A pod is a group of one or more containers (such as Docker containers), with shared storage/network, and a specification for how to run the containers. A pod’s contents are always co-located and co-scheduled, and run in a shared context. A pod models an application-specific “logical host” - it contains one or more application containers which are relatively tightly coupled — in a pre-container world, being executed on the same physical or virtual machine would mean being executed on the same logical host.
While Kubernetes supports more container runtimes than just Docker, Docker is the most commonly known runtime, and it helps to describe pods in Docker terms.

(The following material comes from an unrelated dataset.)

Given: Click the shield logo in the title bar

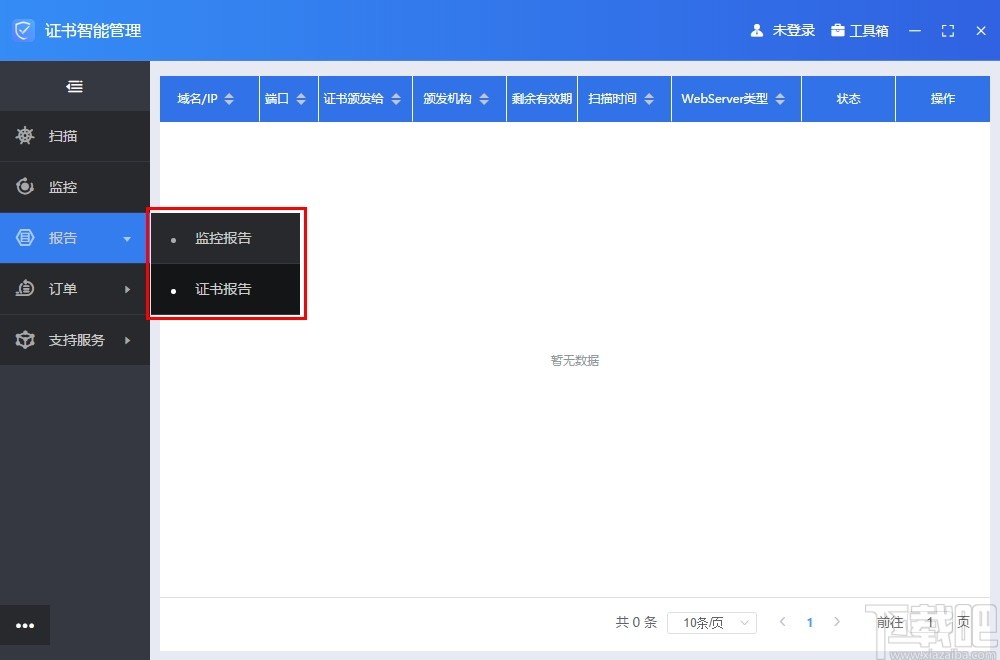Looking at the screenshot, I should point(22,30).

The shared context of a pod is a set of Linux namespaces, cgroups, and potentially other facets of isolation - the same things that isolate a Docker container. Within a pod’s context, the individual applications may have further sub-isolations applied.
Some deep dive into Pods
What is a Namespace (in k8s terms)?
Namespaces are intended for use in environments with many users spread across multiple teams, or projects.
Namespaces provide a scope for names. Names of resources need to be unique within a namespace, but not across namespaces.
Namespaces are a way to divide cluster resources between multiple users.
So I think its suffice to say:
Yes Pods have a namespace :
Pods kind of represent a namespace but on a container level (where they share the same context of networks, volumes/storage only among a set of containers)
But namespaces (in terms of K8s) are a bigger level of isolation -- on a cluster level which shared by all the containers (services, deployments, dns-names, IPs, config-maps, secrets, roles, etc).
Also you should see this link
Hope this clears a bit of fog on the issue.
Yes, you could say that a pod is a namespace that is shared by containers. When using the Docker executor, a pause container is created which establishes the network, file-system, and process namespace for subsequent containers to utilise.
This is because Docker doesn't understand pods as a first class primitive, and you won't see the pause container with an other run-time.